◆ Study material ◆
◇ ◇ ◇ ◇ ◇ ◇ ◇

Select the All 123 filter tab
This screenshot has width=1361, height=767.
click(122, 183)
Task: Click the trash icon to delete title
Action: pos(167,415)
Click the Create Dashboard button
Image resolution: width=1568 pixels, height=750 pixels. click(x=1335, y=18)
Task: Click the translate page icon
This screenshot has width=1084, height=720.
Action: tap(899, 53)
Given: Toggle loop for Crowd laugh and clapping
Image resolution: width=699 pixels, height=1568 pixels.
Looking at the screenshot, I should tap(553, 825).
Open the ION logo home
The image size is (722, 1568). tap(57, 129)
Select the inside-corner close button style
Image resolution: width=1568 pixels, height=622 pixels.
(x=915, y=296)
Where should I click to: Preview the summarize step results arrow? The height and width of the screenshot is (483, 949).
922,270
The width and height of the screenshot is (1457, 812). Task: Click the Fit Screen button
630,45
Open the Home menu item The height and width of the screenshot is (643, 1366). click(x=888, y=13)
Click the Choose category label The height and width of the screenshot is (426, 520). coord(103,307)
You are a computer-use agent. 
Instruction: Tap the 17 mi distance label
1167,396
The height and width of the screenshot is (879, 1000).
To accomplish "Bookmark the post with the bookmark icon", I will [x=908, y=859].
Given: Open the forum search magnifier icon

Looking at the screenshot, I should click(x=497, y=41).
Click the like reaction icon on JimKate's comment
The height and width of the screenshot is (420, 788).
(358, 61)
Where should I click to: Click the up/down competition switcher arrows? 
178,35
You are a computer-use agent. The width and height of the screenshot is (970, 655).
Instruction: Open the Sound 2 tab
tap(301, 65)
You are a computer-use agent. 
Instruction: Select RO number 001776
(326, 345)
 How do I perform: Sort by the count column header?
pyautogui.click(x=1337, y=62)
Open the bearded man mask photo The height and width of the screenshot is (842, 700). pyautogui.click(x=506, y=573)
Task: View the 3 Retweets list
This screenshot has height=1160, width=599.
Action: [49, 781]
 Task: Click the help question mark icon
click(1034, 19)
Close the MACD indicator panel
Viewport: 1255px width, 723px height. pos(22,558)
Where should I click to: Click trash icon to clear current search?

◇ ◇ ◇ ◇ ◇ ◇ ◇

◆ Work request ◆
Retype the entries above exactly as they appear.

◆ Output for this task ◆
Select the All 123 filter tab
This screenshot has width=1361, height=767.
click(122, 183)
Task: Click the trash icon to delete title
Action: pos(167,415)
Click the Create Dashboard button
Image resolution: width=1568 pixels, height=750 pixels. click(x=1335, y=18)
Task: Click the translate page icon
This screenshot has width=1084, height=720.
Action: tap(899, 53)
Given: Toggle loop for Crowd laugh and clapping
Image resolution: width=699 pixels, height=1568 pixels.
Looking at the screenshot, I should tap(553, 825).
Open the ION logo home
The image size is (722, 1568). tap(57, 129)
Select the inside-corner close button style
Image resolution: width=1568 pixels, height=622 pixels.
(x=915, y=296)
Where should I click to: Preview the summarize step results arrow? The height and width of the screenshot is (483, 949).
922,270
The width and height of the screenshot is (1457, 812). Task: Click the Fit Screen button
630,45
Open the Home menu item The height and width of the screenshot is (643, 1366). click(x=888, y=13)
Click the Choose category label The height and width of the screenshot is (426, 520). coord(103,307)
You are a computer-use agent. 
Instruction: Tap the 17 mi distance label
1167,396
The height and width of the screenshot is (879, 1000).
To accomplish "Bookmark the post with the bookmark icon", I will [x=908, y=859].
Given: Open the forum search magnifier icon

Looking at the screenshot, I should click(x=497, y=41).
Click the like reaction icon on JimKate's comment
The height and width of the screenshot is (420, 788).
(358, 61)
Where should I click to: Click the up/down competition switcher arrows? 
178,35
You are a computer-use agent. The width and height of the screenshot is (970, 655).
Instruction: Open the Sound 2 tab
tap(301, 65)
You are a computer-use agent. 
Instruction: Select RO number 001776
(326, 345)
 How do I perform: Sort by the count column header?
pyautogui.click(x=1337, y=62)
Open the bearded man mask photo The height and width of the screenshot is (842, 700). pyautogui.click(x=506, y=573)
Task: View the 3 Retweets list
This screenshot has height=1160, width=599.
Action: [49, 781]
 Task: Click the help question mark icon
click(1034, 19)
Close the MACD indicator panel
Viewport: 1255px width, 723px height. pos(22,558)
Where should I click to: Click trash icon to clear current search?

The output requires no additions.